*Problem description*
For every line that contains the string "Zonbeschadigde", pull that line out of the material below.

*Records to process*
==================================================

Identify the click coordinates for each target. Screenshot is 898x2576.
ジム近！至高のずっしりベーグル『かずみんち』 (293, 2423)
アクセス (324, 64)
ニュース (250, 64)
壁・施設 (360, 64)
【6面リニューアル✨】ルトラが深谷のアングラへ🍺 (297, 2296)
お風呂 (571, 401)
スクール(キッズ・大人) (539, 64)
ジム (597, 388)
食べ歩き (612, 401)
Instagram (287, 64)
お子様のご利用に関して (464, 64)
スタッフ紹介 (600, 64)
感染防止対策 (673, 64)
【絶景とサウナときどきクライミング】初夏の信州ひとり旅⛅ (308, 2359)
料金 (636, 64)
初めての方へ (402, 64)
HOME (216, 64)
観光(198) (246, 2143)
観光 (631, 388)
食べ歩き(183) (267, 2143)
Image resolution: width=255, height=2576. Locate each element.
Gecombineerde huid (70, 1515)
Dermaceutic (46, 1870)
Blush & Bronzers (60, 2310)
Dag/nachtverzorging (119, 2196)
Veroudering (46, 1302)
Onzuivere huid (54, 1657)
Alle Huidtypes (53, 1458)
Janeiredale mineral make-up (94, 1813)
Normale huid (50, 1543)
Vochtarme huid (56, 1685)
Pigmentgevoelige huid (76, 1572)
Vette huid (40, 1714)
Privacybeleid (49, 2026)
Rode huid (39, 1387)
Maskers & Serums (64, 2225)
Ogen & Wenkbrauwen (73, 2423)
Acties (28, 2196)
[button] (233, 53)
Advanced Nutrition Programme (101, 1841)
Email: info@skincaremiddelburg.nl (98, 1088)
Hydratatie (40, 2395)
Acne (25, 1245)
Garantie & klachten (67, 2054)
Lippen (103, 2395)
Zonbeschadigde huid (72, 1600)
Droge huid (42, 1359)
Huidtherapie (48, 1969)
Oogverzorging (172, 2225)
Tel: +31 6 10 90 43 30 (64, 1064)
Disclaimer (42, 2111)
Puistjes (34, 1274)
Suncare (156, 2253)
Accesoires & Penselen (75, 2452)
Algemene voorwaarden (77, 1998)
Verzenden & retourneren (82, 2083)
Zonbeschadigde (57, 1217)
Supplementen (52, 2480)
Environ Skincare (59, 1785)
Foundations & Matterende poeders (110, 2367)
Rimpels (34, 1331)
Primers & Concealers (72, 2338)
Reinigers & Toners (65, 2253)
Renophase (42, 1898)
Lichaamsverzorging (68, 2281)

==================================================

*Reply to the exercise*
Zonbeschadigde huid (72, 1600)
Zonbeschadigde (57, 1217)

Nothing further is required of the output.